Useability: Addressing the click - click - click problem

From IIW

Issue/Topic: Useability: Addressing the click – click –click problem (T2B)

Convener: Vikas Mahajan

Conference: IIW-East September 9-10, 2010 in Washington DC Complete Set of Notes

Notes-taker(s): Vikas Mahajan

Tags for the session - technology discussed/ideas considered:

Usability

Discussion notes, key understandings, outstanding questions, observations, and, if appropriate to this discussion: action items, next steps:

  • Discussed the “conditioning” of users to click-through and ignore prompts and security screens. When instructions, warnings, Terms, etc., are constantly prompted for or given to you, they get “tuned out” and ignored because they effectively become a hindrance and stand between you and what it is you are trying to do.
  • It’s therefore important for user-centric identity solutions to avoid introducing barriers between the user what they are trying to do or the security/privacy protections will get ignored
  • Avoid constantly prompting users about what data is to be sent and making them approve it. People EXPECT privacy as part of using the user-centric identity service, but that doesn’t mean they want to be constantly asked or told about it and have to make decisions at each transaction.
  • The organizations participating in the identity “ecosystem” all need to come up with some “agreement” or “bill-of-rights” or something that states all the orgnazations (ID proofers, IDPs, RPs, APs, etc) agree to data they will by default share or have access to, agree to only get the minimum data they need, and delete the data when asked to or when the user no longer belongs to that ecosystem.
  • Consistent User Sign-on experience
  • IT will be important to give users a consistent experience when signing in with user-centric idm ecosystems.

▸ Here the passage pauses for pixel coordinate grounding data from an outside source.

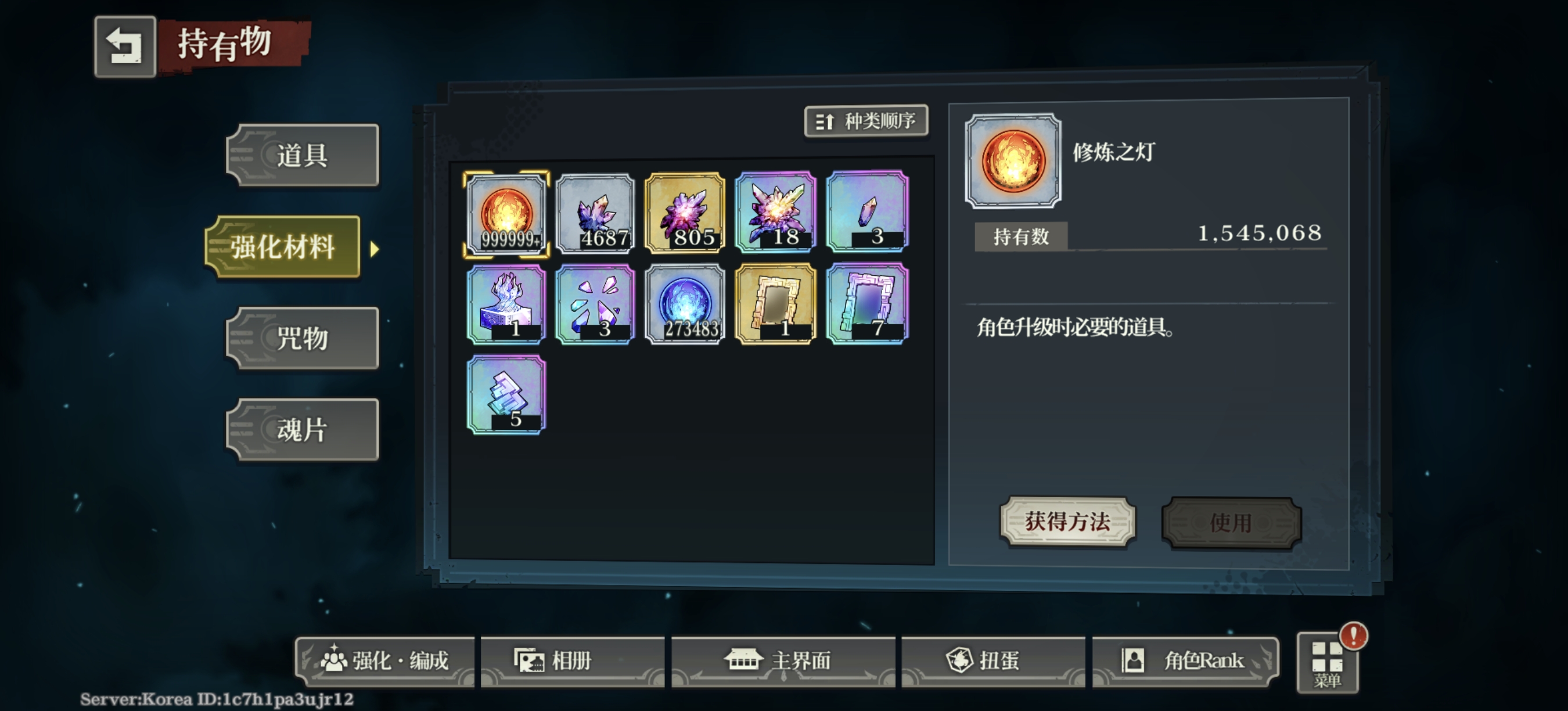Open the 相册 album

coord(572,661)
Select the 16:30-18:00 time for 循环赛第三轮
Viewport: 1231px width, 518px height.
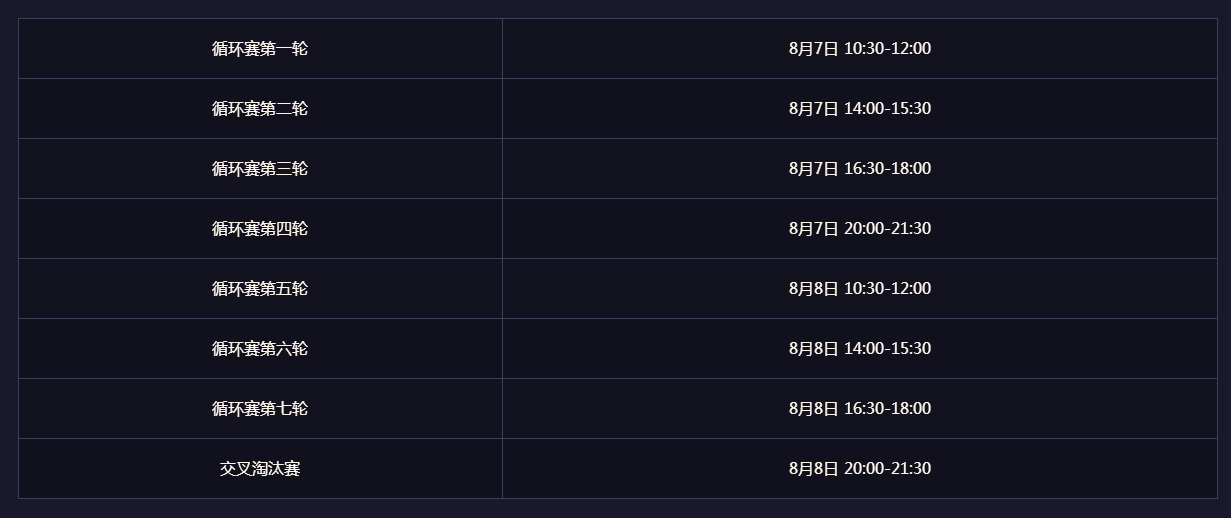point(887,168)
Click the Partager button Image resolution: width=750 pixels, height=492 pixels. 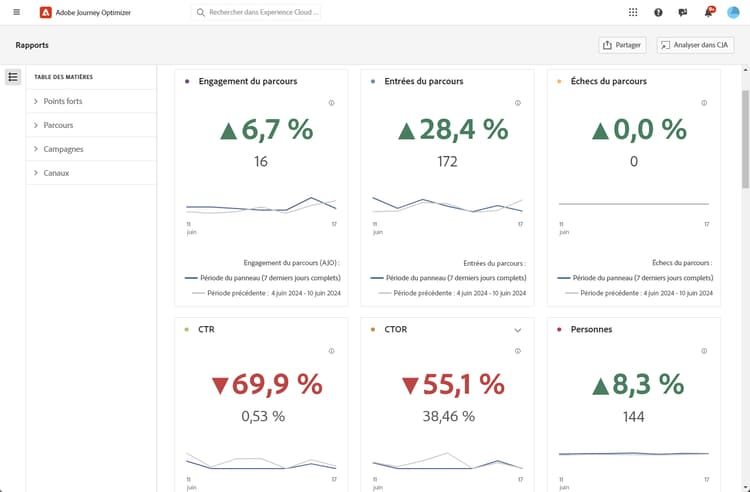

IDPs must agree to some common and consistent experience so users can get conditioned to expecting that experience and can intuitively sense when something is different so it raises a concern to them (fraud detection).
  • When users do need to agree to something, highlight those items in bold and make it in “plain English”
  • Use a click box agree system rather than a scroll-through dialogue box since people are likely to blindly scroll through and ignore/bypass the important information.
  • There will be important discussions to be had with web designers, marketing and product developers, since they may want to control the “look-and-feel” of the sign-on process and UI elements, as well as use the user’s data in ways that were not clear to the user
  • Who can lead/drive the usability charge?
    • There are many people and groups interested in this, but no one seems to have stepped forward to say they will lead this effort
    • With such an impass, can the government step in and facilitate? NIST, maybe?